WHAT THIS TASK INVOLVES — Using the listing that follows, return every line with the word "drawing".

THE DATA —
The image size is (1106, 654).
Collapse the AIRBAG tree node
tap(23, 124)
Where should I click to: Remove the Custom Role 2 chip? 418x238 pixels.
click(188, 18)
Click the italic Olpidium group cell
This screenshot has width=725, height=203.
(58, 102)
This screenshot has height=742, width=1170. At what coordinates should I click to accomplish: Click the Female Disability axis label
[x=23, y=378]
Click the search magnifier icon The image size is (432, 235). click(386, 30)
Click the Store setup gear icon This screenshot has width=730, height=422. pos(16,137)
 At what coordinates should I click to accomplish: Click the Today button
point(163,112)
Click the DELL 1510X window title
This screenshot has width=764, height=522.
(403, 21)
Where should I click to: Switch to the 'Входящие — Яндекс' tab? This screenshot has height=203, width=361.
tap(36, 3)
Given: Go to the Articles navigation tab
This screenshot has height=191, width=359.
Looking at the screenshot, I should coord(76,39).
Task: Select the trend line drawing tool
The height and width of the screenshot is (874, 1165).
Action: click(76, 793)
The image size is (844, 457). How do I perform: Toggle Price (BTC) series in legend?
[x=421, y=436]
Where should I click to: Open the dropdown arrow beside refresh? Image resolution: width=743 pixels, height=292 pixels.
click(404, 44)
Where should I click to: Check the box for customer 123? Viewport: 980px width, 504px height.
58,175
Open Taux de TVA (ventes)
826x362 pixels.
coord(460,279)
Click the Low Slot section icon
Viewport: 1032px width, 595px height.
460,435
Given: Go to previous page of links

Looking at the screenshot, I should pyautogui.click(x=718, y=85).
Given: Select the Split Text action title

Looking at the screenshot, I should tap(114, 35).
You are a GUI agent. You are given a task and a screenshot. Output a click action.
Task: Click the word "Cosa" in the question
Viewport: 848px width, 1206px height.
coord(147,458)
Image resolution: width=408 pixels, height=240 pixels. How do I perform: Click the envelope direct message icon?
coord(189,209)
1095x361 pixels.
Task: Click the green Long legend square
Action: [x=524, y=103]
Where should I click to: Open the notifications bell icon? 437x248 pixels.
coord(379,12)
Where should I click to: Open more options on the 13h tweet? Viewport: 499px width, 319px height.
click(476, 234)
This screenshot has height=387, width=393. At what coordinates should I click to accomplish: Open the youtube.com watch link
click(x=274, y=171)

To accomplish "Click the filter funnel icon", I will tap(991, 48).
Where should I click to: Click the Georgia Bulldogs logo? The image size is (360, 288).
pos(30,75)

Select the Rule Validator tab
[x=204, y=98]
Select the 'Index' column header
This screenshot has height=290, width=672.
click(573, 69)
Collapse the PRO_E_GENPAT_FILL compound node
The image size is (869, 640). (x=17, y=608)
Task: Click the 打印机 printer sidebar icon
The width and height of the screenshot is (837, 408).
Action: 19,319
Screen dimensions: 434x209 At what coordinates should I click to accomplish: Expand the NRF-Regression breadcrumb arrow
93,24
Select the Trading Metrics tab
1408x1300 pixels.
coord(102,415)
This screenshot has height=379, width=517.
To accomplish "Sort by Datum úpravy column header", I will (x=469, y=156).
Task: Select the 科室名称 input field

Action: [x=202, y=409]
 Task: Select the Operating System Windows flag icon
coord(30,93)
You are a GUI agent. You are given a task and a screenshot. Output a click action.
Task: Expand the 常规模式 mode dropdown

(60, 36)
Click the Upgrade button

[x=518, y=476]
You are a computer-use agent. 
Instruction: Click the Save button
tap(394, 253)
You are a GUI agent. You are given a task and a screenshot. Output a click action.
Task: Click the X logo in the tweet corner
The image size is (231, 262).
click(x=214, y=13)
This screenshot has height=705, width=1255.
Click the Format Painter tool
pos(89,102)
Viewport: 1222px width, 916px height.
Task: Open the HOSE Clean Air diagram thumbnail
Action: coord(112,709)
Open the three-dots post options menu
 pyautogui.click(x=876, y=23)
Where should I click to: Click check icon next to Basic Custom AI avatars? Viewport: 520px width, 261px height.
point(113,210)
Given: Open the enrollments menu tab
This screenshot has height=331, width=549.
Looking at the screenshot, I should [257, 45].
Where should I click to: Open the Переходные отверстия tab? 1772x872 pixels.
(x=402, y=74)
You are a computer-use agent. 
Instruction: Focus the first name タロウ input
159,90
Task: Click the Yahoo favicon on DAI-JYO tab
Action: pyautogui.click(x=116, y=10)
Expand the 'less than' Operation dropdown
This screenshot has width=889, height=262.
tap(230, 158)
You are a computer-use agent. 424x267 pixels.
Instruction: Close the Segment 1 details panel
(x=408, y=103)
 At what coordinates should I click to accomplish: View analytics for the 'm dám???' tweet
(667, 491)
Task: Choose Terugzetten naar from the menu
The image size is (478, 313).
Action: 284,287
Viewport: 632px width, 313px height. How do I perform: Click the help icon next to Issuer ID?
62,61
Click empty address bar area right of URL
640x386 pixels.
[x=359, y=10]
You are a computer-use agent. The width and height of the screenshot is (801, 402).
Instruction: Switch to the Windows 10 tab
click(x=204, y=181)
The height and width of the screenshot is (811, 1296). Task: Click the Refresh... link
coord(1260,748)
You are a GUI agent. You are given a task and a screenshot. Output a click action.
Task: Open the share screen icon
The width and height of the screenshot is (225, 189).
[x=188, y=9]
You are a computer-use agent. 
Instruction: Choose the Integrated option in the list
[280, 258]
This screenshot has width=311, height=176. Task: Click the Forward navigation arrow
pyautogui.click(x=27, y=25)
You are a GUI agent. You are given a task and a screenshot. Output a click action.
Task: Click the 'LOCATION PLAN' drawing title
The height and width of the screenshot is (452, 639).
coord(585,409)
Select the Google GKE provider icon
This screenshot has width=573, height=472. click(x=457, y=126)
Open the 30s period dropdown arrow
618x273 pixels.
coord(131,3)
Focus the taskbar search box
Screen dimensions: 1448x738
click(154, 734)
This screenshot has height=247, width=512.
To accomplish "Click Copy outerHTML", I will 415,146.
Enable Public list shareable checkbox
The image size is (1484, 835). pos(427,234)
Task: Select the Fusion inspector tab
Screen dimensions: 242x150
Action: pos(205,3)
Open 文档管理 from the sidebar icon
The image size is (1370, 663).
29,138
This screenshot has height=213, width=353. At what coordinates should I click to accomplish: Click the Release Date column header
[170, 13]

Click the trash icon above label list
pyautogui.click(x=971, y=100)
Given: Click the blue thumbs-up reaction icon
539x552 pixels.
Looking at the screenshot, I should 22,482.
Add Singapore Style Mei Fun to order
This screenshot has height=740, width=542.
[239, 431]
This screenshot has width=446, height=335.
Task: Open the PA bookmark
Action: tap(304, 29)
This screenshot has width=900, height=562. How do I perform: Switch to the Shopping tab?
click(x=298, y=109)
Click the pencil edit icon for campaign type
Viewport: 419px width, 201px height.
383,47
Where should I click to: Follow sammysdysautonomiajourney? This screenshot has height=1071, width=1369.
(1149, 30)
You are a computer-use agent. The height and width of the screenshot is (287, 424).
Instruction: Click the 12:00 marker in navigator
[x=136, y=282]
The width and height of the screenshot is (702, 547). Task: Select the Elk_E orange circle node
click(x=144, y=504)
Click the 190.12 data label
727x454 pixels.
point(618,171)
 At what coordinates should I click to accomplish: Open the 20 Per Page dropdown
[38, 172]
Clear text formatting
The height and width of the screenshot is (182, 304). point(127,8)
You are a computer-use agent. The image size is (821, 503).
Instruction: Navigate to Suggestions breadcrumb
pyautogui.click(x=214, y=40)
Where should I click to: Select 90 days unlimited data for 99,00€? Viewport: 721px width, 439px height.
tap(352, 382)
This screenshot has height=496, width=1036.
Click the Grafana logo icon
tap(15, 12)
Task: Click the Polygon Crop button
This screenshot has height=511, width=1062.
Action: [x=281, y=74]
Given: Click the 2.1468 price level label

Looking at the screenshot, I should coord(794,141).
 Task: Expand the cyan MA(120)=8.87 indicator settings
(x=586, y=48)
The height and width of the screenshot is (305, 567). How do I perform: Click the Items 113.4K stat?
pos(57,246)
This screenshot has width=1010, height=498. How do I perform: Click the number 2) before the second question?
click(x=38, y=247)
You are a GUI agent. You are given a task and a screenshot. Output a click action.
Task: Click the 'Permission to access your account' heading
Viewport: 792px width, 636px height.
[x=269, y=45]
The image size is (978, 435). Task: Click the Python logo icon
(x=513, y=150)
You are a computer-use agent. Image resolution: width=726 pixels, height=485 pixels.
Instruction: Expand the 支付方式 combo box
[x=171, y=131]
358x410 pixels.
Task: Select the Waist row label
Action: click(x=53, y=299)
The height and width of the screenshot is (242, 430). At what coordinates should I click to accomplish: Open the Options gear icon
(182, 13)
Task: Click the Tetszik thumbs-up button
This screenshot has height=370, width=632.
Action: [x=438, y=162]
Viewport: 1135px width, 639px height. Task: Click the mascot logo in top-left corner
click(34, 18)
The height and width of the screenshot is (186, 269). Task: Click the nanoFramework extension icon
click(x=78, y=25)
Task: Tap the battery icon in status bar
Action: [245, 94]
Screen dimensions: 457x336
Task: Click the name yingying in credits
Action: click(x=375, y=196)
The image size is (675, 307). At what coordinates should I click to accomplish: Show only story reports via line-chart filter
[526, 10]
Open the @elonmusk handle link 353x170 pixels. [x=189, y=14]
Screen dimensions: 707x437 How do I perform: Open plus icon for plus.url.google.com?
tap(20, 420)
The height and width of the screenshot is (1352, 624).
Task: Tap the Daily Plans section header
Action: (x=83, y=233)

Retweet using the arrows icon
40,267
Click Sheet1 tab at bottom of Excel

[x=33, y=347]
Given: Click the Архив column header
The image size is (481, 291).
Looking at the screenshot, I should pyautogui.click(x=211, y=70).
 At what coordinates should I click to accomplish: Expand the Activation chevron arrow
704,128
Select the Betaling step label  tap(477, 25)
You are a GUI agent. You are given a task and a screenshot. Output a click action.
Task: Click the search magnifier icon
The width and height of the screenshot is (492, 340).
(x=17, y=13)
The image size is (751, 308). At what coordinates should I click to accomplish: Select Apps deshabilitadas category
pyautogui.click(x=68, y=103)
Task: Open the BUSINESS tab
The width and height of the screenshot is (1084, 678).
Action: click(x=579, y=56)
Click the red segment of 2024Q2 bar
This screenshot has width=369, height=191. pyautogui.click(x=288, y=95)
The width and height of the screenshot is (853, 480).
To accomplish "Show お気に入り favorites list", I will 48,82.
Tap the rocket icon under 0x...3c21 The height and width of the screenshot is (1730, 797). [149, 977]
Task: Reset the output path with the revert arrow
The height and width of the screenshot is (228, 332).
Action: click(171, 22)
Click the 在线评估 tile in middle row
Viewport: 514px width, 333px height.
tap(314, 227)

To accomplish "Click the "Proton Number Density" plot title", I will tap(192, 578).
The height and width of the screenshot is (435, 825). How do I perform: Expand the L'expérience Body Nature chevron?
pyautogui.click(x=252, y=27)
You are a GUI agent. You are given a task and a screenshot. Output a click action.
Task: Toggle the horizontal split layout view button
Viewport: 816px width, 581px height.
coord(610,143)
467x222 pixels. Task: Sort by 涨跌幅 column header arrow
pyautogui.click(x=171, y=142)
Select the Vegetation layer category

RESPONSE TO THE EXERCISE —
Task: Select the trend line drawing tool
Task: Click the 'LOCATION PLAN' drawing title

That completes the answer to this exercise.